- **Dataset records**:

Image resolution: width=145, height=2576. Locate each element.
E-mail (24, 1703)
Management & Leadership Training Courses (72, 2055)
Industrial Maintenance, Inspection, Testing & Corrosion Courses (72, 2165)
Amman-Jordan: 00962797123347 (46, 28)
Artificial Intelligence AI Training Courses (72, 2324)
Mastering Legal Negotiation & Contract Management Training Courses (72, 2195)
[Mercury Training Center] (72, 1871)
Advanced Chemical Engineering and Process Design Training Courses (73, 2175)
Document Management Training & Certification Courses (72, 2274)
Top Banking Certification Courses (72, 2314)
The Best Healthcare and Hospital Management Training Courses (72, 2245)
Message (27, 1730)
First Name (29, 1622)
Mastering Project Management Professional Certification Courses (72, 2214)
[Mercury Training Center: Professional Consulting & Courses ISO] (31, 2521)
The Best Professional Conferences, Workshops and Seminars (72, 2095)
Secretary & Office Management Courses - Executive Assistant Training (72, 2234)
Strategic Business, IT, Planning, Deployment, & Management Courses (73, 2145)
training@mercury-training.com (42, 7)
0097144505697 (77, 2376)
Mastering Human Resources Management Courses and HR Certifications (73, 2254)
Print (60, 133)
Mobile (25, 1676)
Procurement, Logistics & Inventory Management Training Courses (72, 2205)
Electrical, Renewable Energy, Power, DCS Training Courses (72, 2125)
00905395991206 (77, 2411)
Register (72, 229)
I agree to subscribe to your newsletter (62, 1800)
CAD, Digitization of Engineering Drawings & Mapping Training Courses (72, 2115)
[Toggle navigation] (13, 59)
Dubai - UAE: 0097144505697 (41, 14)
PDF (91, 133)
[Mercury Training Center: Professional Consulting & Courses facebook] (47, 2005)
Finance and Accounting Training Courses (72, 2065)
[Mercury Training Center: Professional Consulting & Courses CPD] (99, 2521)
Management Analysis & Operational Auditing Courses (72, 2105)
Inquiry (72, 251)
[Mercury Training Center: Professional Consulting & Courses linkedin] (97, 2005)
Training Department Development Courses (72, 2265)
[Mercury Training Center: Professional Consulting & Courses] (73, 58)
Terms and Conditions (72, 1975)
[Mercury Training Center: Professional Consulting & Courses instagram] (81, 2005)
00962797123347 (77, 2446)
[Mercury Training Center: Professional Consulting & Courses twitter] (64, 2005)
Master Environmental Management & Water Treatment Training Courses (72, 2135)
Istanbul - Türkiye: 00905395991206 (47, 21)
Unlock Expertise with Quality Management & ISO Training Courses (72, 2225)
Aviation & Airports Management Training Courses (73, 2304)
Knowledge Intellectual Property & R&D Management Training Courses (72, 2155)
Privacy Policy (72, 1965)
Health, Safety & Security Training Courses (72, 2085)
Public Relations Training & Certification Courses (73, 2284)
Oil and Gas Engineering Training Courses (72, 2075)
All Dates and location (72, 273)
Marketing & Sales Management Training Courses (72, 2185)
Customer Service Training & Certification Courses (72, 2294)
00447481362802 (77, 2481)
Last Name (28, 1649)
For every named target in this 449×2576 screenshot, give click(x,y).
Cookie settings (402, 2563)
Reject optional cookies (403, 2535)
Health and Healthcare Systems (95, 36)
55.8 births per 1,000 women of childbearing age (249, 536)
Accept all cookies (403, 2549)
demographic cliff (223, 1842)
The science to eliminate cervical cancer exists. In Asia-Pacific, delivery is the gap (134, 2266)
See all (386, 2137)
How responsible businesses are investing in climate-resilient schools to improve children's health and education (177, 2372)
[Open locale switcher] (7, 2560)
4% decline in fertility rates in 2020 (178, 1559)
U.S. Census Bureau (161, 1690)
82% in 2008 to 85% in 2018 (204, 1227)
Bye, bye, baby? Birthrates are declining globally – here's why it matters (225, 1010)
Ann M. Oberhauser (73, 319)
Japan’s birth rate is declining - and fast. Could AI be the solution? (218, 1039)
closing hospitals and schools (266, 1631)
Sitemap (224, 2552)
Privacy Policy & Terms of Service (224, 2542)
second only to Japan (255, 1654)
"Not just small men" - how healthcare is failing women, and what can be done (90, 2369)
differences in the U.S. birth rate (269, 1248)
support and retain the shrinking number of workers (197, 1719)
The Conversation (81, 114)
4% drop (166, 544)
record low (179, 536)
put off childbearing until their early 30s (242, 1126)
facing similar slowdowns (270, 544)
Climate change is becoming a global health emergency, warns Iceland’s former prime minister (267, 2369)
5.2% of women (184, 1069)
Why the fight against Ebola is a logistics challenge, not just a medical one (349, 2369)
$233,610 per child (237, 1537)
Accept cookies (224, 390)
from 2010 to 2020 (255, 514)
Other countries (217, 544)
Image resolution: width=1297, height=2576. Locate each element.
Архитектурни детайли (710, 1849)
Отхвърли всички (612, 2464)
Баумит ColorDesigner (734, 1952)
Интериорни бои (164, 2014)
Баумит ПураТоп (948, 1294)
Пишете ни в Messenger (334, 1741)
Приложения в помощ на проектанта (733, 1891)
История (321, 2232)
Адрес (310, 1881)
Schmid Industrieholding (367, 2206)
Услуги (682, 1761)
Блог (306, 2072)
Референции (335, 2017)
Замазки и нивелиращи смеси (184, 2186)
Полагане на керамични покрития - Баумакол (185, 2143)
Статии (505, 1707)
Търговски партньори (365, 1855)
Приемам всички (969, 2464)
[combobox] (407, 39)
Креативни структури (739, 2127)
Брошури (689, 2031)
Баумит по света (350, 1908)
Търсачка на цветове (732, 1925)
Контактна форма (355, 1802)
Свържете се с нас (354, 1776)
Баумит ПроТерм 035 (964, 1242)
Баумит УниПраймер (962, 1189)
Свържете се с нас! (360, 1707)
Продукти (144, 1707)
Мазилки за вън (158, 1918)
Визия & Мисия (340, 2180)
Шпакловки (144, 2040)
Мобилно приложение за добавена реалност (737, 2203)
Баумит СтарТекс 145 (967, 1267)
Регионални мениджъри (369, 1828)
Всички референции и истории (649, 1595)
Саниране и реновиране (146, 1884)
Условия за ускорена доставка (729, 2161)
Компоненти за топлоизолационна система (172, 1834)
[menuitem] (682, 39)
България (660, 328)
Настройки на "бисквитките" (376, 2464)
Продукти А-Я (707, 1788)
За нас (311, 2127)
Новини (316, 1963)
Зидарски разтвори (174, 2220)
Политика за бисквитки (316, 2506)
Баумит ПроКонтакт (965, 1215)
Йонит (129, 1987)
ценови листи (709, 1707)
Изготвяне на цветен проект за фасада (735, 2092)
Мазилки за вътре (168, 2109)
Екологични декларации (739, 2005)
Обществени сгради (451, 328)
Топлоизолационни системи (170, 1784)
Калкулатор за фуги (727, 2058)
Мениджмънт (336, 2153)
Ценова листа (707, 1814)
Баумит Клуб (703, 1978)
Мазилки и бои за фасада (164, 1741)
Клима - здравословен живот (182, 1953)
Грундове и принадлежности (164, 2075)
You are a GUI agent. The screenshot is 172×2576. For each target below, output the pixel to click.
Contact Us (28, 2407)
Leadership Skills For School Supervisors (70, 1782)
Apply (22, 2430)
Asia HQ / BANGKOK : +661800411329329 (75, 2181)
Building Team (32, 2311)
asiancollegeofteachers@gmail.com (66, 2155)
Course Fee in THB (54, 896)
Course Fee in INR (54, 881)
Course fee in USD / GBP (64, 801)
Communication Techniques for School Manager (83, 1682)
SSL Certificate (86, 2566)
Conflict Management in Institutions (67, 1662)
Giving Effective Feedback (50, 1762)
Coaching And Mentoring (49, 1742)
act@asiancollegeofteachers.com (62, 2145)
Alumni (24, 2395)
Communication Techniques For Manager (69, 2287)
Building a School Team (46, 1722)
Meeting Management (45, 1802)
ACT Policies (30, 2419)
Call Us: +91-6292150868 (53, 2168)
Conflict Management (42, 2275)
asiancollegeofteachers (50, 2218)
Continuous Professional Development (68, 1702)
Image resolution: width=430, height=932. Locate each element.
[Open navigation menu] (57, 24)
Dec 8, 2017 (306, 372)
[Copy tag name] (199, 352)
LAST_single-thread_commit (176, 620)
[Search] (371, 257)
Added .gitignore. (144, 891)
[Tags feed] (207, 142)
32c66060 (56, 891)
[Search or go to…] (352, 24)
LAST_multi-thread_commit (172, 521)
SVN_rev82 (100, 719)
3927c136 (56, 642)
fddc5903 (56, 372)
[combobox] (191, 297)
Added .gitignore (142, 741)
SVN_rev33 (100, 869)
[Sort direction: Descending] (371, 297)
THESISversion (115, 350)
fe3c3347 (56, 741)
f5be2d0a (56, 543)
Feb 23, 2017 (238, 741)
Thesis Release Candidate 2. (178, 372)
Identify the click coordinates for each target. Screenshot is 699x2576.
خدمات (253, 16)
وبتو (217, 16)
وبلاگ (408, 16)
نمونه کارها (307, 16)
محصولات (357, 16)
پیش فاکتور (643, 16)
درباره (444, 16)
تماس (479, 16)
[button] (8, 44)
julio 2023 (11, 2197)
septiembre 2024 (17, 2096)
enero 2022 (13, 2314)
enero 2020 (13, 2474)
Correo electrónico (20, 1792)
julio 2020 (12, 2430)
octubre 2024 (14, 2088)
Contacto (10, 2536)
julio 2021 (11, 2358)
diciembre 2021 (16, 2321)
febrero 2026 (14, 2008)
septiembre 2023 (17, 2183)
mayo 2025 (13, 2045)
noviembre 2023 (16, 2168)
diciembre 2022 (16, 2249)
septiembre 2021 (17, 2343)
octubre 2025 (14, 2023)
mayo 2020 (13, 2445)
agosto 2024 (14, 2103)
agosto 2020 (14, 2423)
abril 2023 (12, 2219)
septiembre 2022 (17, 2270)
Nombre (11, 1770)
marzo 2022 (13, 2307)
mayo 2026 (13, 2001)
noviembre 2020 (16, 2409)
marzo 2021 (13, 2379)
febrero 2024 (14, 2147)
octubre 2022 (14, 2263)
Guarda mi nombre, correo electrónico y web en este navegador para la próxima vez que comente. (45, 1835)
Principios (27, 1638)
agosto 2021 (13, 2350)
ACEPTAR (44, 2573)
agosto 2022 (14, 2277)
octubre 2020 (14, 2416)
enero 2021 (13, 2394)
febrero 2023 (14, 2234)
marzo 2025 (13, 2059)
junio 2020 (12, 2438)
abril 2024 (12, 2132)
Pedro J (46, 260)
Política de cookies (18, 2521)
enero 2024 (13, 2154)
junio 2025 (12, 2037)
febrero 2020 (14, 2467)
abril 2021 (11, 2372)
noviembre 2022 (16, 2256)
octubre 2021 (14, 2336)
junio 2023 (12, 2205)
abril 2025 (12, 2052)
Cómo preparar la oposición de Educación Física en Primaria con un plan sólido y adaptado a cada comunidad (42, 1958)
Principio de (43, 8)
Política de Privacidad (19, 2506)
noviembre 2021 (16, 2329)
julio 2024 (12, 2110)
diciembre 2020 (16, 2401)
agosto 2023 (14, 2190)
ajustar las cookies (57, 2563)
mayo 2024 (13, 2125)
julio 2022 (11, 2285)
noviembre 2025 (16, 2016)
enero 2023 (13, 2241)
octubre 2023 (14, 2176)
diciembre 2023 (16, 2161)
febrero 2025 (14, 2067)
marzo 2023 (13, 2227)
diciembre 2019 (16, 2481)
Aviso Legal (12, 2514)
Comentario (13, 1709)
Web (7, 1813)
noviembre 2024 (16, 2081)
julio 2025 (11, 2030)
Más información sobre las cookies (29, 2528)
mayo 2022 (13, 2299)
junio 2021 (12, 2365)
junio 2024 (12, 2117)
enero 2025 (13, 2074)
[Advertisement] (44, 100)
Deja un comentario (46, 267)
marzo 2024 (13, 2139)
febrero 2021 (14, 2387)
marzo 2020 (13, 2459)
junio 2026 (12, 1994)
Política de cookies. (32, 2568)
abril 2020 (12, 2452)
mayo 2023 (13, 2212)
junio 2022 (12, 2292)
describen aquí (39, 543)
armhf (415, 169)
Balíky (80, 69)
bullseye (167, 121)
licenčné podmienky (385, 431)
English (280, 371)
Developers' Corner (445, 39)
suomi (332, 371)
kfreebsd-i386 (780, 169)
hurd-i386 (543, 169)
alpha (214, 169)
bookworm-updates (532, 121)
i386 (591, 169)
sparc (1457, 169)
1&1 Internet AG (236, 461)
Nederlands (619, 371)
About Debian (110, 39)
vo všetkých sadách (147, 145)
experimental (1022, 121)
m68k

- **What you will do**: Nothing but the lines above from the one containing "instagram] (81, 2005)" through the one containing "Privacy Policy (72, 1965)" should appear in the answer, each repeated exactly.

- **Task output**:
[Mercury Training Center: Professional Consulting & Courses instagram] (81, 2005)
00962797123347 (77, 2446)
[Mercury Training Center: Professional Consulting & Courses twitter] (64, 2005)
Master Environmental Management & Water Treatment Training Courses (72, 2135)
Istanbul - Türkiye: 00905395991206 (47, 21)
Unlock Expertise with Quality Management & ISO Training Courses (72, 2225)
Aviation & Airports Management Training Courses (73, 2304)
Knowledge Intellectual Property & R&D Management Training Courses (72, 2155)
Privacy Policy (72, 1965)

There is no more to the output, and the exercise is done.